═════ Passage for review ═════

Mutagenesis using ARTP

Fresh single colony of E. coli BL21(DE3) pTKRED was cultured in 3 ml of LB medium with 100 μg ml−1 spectinomycin overnight at 30°C. The next day, the overnight cells were transferred to LB medium with 100 μg ml−1 spectinomycin at 1:100. Once the OD (λ = 565 nm) of the culture reached 0.6, cells were diluted 10 times by LB medium, 20 μl diluted culture was treated by ARTP using an ARTP mutation system (ARTP-IIS, Tmaxtree Biotechnology, Wuxi, China) with the following parameters: (1) the radio frequency power input was 120 W; (2) the flow of pure helium was ten standard liters per min; (3) the distance between the plasma torch nozzle exit and the slide was 2 mm; and (4) the treatment times were 120 s. After treatment, the slide was washed with 1 ml of LB medium in a 1.5 mL falcon tube, and cultivated at 30 °C and 220 r.p.m. for 1 h. Then the culture medium was gradient diluted and coated onto an LB plate. A single colony was picked to 3 ml of LB medium with 100 μg ml−1 spectinomycin and culture at 30 °C overnight. The next day, the cells were transferred to LB medium with 100 μg ml 1 spectinomycin at 1:100. Cells were collected by centrifugation once the OD (λ = 565 nm) of the culture reached 0.6 and washed twice with 1 ml of PBS buffer (PH7.4 slightly), then the bacteria were frozen by liquid nitrogen and send for whole genome sequencing. The sequencing reads were aligned using BWA (version 4.2.0.0) and analyzed with GATK (version 0.7.17).

Genome long-read sequencing

Single colonies of E. coli BL21 with migrated fragments at different locations were selected and cultured in 3 mL LB medium overnight respectively. The next day, the cells were mixed and transferred to three 1 L LB medium at 1:1000. Cells were collected by centrifugation once the OD (λ = 565 nm) of the culture reached 0.6 and washed twice by 50 mL of PBS buffer (PH7.4 slightly), then, the bacteria were frozen in liquid nitrogen and sent for sequencing on the PacBio Sequel IIe platform to obtain HiFi reads. Reads with mass scores below Q5 were filtered out using fastp (version 0.23.1) and divided into three independent sets, each containing over 90,000 reads. Each read was individually processed by the decoder to identify potential signatures.

═════ Provided data ═════

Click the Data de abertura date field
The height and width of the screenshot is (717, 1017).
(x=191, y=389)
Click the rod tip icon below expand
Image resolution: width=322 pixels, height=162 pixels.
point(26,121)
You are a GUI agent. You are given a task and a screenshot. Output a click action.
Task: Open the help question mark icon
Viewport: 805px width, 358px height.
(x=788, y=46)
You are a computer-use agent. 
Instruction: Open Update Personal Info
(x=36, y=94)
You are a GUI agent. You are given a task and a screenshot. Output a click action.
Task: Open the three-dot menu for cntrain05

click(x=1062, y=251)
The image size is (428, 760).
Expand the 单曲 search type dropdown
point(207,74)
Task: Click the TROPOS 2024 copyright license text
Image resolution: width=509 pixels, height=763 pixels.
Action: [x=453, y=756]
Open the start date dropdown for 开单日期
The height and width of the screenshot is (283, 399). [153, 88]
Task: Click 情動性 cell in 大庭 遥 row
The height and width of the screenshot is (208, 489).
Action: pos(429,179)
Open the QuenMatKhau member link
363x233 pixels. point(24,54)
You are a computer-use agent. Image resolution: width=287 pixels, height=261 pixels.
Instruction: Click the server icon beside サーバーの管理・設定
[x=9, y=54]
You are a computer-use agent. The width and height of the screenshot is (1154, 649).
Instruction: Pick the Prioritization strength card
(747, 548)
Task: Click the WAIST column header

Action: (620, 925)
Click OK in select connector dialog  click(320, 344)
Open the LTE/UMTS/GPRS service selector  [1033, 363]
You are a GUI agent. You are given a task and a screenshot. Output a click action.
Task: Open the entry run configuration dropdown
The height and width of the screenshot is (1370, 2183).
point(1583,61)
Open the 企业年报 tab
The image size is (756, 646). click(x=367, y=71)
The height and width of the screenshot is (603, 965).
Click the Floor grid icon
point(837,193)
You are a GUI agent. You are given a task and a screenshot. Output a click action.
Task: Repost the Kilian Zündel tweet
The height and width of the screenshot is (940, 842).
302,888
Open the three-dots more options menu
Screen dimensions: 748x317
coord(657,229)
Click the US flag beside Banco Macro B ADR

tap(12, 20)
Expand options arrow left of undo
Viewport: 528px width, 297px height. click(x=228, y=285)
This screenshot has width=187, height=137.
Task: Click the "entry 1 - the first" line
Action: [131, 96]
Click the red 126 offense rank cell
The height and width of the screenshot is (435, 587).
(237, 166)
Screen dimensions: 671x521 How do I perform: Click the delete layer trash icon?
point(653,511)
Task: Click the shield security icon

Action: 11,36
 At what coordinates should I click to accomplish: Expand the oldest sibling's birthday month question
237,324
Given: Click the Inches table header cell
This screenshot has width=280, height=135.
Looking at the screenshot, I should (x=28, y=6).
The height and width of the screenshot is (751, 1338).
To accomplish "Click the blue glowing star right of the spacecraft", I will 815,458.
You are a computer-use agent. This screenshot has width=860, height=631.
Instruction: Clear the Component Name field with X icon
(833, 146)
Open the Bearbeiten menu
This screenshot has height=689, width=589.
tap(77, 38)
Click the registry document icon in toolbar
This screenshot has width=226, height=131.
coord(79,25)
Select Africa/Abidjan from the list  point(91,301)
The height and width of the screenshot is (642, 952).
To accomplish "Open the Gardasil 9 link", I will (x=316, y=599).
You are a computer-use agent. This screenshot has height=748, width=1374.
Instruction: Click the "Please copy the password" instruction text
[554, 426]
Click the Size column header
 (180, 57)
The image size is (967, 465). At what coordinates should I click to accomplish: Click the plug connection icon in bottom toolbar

═════

Problem requirements —
Reproduce word for word the stretch of the methods passage that begins with the words containing "Genome long-read sequencing" and ends with "identify potential signatures.". Work from the methods passage alone, not from the listing.

Task result —
Genome long-read sequencing

Single colonies of E. coli BL21 with migrated fragments at different locations were selected and cultured in 3 mL LB medium overnight respectively. The next day, the cells were mixed and transferred to three 1 L LB medium at 1:1000. Cells were collected by centrifugation once the OD (λ = 565 nm) of the culture reached 0.6 and washed twice by 50 mL of PBS buffer (PH7.4 slightly), then, the bacteria were frozen in liquid nitrogen and sent for sequencing on the PacBio Sequel IIe platform to obtain HiFi reads. Reads with mass scores below Q5 were filtered out using fastp (version 0.23.1) and divided into three independent sets, each containing over 90,000 reads. Each read was individually processed by the decoder to identify potential signatures.